A lot of people in my wife's hometown considered us married after we got engaged and I then moved in with my fiance. They were a bit surprised when we told them earlier this year that we were getting married and that all of my family were coming over, as they'd already considered us married since we had been living together for over 2 years.

For the OP, I wouldn't worry too much. If she says that you're married, then that's just married via village/Isaan style, if you want to get more serious later you can go down to the Amphur and make it official, or have a proper wedding. At the moment, if you want to end it at some point, then you can, since you're not legally married. If she asks you to get married or pay Sin Sod, you can tell her that you're already married because you slept together in her hometown, thus it's already "Isaan Official" lol.

She should have told you that by sleeping in the same room in her hometown, that the village/her family would consider you guys married, and thus cause loss of face for her if you guys break up in the future.

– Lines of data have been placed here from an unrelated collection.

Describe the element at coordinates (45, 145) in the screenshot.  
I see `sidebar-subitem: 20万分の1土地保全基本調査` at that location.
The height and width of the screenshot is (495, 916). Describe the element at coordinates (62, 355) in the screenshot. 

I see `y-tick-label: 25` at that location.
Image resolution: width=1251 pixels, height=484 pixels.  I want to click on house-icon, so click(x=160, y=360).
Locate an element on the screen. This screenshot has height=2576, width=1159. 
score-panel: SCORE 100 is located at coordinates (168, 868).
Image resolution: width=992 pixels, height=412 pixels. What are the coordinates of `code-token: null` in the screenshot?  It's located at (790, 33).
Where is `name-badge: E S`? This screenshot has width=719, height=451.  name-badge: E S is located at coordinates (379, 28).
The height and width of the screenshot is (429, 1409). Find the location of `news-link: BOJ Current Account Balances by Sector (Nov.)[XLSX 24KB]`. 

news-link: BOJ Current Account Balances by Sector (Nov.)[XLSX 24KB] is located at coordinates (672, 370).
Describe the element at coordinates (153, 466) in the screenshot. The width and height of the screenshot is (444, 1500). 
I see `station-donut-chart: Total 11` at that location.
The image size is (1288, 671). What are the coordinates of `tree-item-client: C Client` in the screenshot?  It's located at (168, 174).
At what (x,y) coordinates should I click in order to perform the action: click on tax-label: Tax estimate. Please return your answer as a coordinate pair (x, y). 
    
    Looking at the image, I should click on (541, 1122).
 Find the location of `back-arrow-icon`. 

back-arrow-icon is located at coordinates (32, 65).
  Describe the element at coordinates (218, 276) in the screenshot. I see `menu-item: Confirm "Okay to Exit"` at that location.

Although your wife isn't going to really lose face if you guys were to break up, not unless she's exaggerated the sincerity/depth of your relationship to her friends/family, since everyone in her town/village will know that she works in a bar and that your relationship isn't necessarily the result of a deep and meaningful relationship (Although of course it might be, only time will tell).

Posted (edited)

never understood why anybody in their right mind would go to stay with the folks if it wasn't serious.

Even then id get a hotel nearby.

Edited by HooHaa
Posted

Nevermind what the "Isaan-Family" thinks as far as legal matters is concerned. (They probably don't even know that their land is basically worthless without any sort of "Land-papers".)

The point: If a couple lives together for the duration of 5 years, this will be considered as "a married-couple", even if there were never any official or half-official (Temple) marriage=procedures performed.

At this point, all legalities apply, in the same way as "officially" married couples. But not before.

OP: Tell "the Family" to go suck a lemon, and get the h*ll out of there.